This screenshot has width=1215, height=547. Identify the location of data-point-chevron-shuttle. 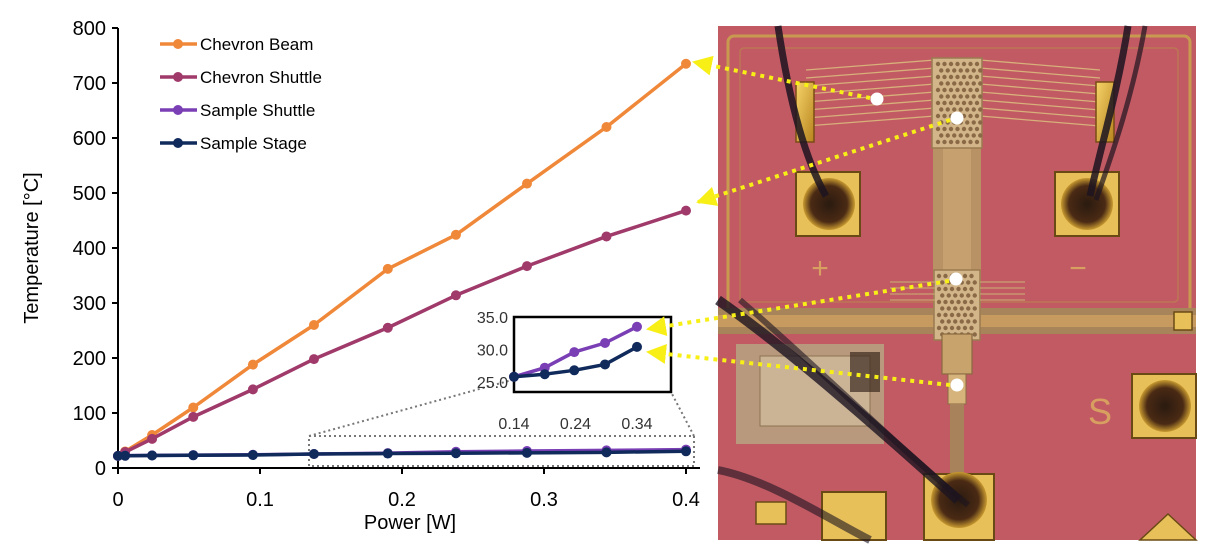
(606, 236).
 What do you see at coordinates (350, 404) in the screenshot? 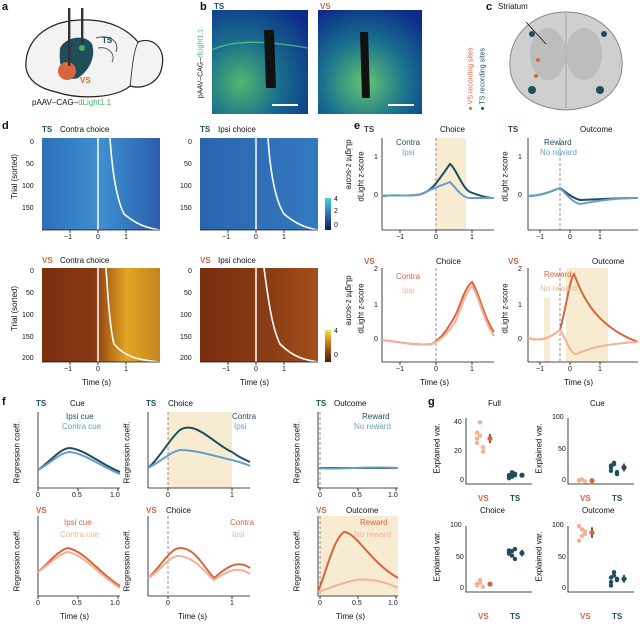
----------
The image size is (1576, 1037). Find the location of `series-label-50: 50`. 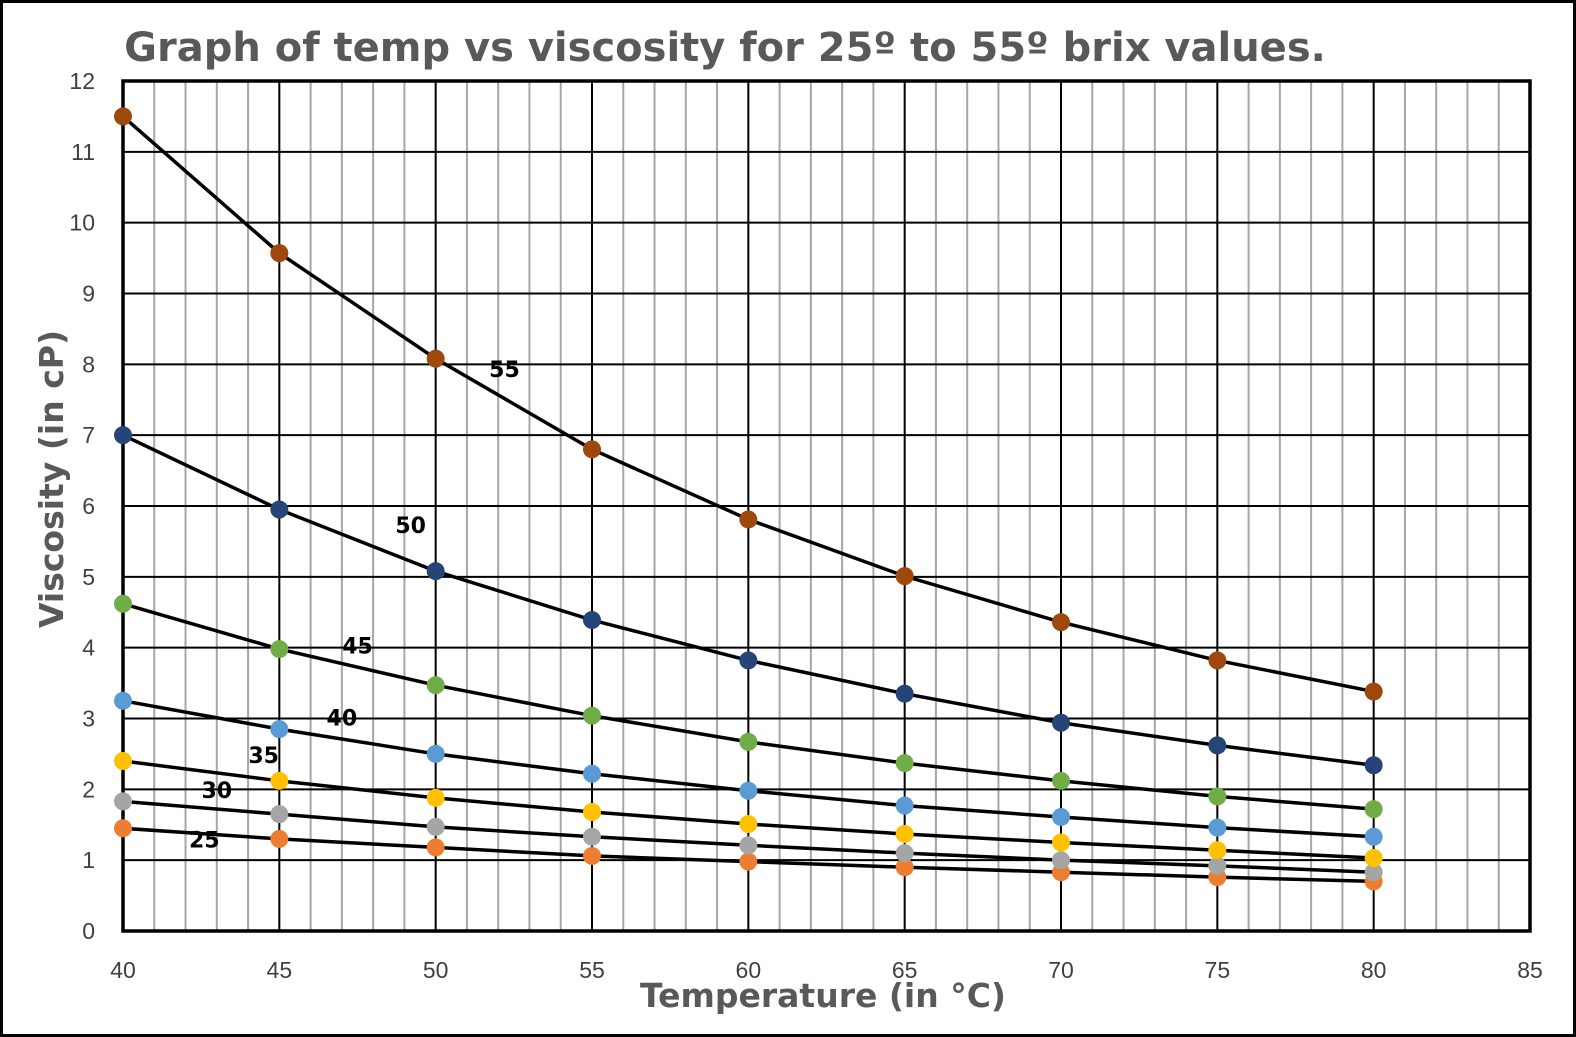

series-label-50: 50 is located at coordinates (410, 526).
----------
> Your instructions
Rewrite everything from the line containing "The image size" down to the line containing "series-label-50: 50 is", changing "location" to "position" and keeping all else the same. Leave the pictures out of your answer.

> Exercise result
The image size is (1576, 1037). Find the position of `series-label-50: 50`. 

series-label-50: 50 is located at coordinates (410, 526).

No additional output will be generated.